#### Textabschnitt
Man stelle sich eine Art Tee-Beutel vor, den man in verunreinigtes Wasser hält und damit die Schadstoffe aufnimmt. Et voilà – schon hat man sauberes Trinkwasser. Auf ähnliche Weise könnte eine effiziente Wasserreinigung künftig möglich sein. Das wird auch zunehmend dringlicher, denn das Grundwasser ist weltweit großräumig aufgrund von Schadstoffen wie Pflanzenschutzmittel, Medikamente oder Hormone belastet.

Eines der meistverbreiteten Herbizide ist Glyphosat, das zum Abtöten von Unkraut zum Einsatz kommt. Mit derzeitigen Verfahren kann das Grundwasser nicht vollständig davon befreit werden.
########
**Aufgabe A**
Prüfe anhand des Textes zur Wasserreinigung, ob die Aussagen (i), (ii) und (iii) zutreffen, und belege jede Antwort mit den entscheidenden Worten des Textes: (i) Glyphosat wird eingesetzt, um Unkraut abzutöten. (ii) Mit heutigen Verfahren lässt sich Glyphosat vollständig aus dem Grundwasser entfernen. (iii) Das Grundwasser ist nur örtlich begrenzt mit Schadstoffen belastet.
**Aufgabe B**
Gib im Text zur Wasserreinigung alles von „Man stelle sich“ bis hinunter zu „davon befreit werden.“ erneut wieder und benenne dabei „Glyphosat“ in „Atrazin“ um.
**Aufgabe C**
Setze den Text über die Wasserreinigung nach seinem letzten Satz fort.
Die Auflistung spielt hierfür keine Rolle.
#### Datenauszug
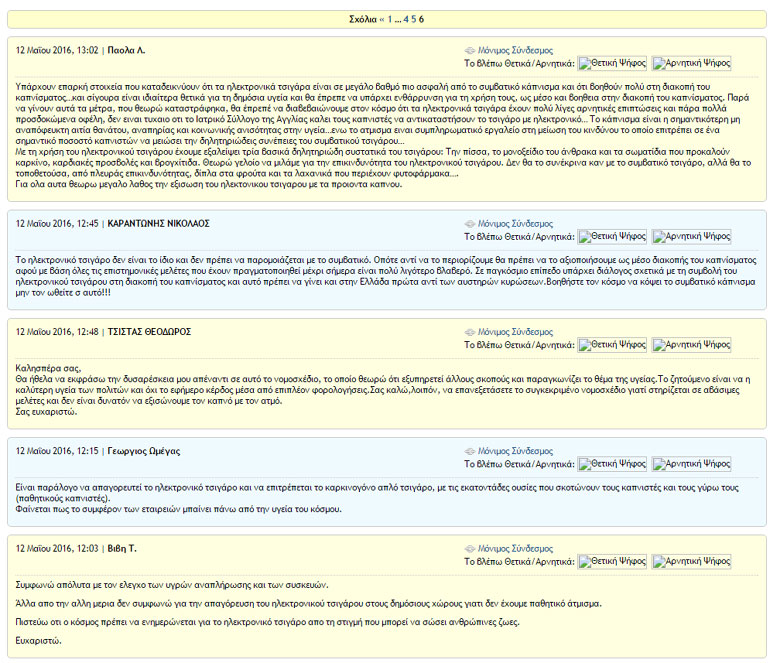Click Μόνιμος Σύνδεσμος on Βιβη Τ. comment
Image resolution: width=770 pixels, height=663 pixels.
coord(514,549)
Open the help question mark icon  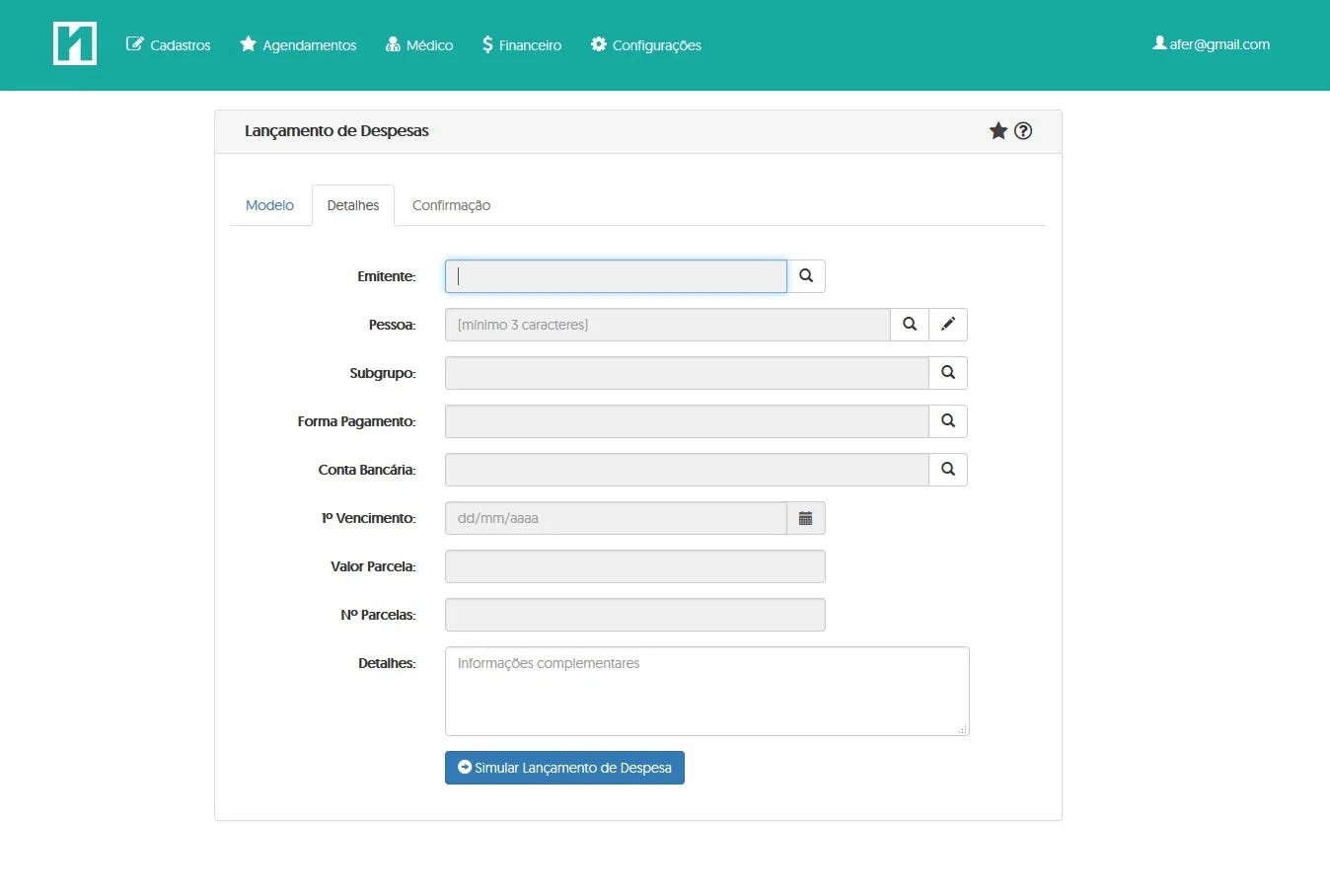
########
**Erwartete Antwort A**
(i) Ja: „das zum Abtöten von Unkraut zum Einsatz kommt“
(ii) Nein: „Mit derzeitigen Verfahren kann das Grundwasser nicht vollständig davon befreit werden.“
(iii) Nein: „das Grundwasser ist weltweit großräumig aufgrund von Schadstoffen wie Pflanzenschutzmittel, Medikamente oder Hormone belastet“

**Erwartete Antwort B**
Man stelle sich eine Art Tee-Beutel vor, den man in verunreinigtes Wasser hält und damit die Schadstoffe aufnimmt. Et voilà – schon hat man sauberes Trinkwasser. Auf ähnliche Weise könnte eine effiziente Wasserreinigung künftig möglich sein. Das wird auch zunehmend dringlicher, denn das Grundwasser ist weltweit großräumig aufgrund von Schadstoffen wie Pflanzenschutzmittel, Medikamente oder Hormone belastet.

Eines der meistverbreiteten Herbizide ist Atrazin, das zum Abtöten von Unkraut zum Einsatz kommt. Mit derzeitigen Verfahren kann das Grundwasser nicht vollständig davon befreit werden.

**Erwartete Antwort C**
Netzwerk aus Poren

Ein neuartiges Material, das von einem Team rund um Dominik Eder vom Institut für Materialchemie an der TU Wien entwickelt wurde, soll das ändern. Dabei handelt es sich um sogenannte metallorganische Gerüste bzw. Strukturen (MOFs), die aus kleinen  Metall-Sauerstoff-Clustern bestehen. Diese werden mit organischen Molekülen verknüpft. Damit ergibt sich ein hochporöses, pulverförmiges Material.

„Dieses Pulver könnte beispielsweise in eine Membran eingebettet werden, so wie Teeblätter im Tee-Beutel. Diese Membran muss wasserdurchlässig sein, damit die  organischen oder anorganischen Verunreinigungen hindurchgelangen und mit dem Pulver interagieren können“, sagt Eder der futurezone.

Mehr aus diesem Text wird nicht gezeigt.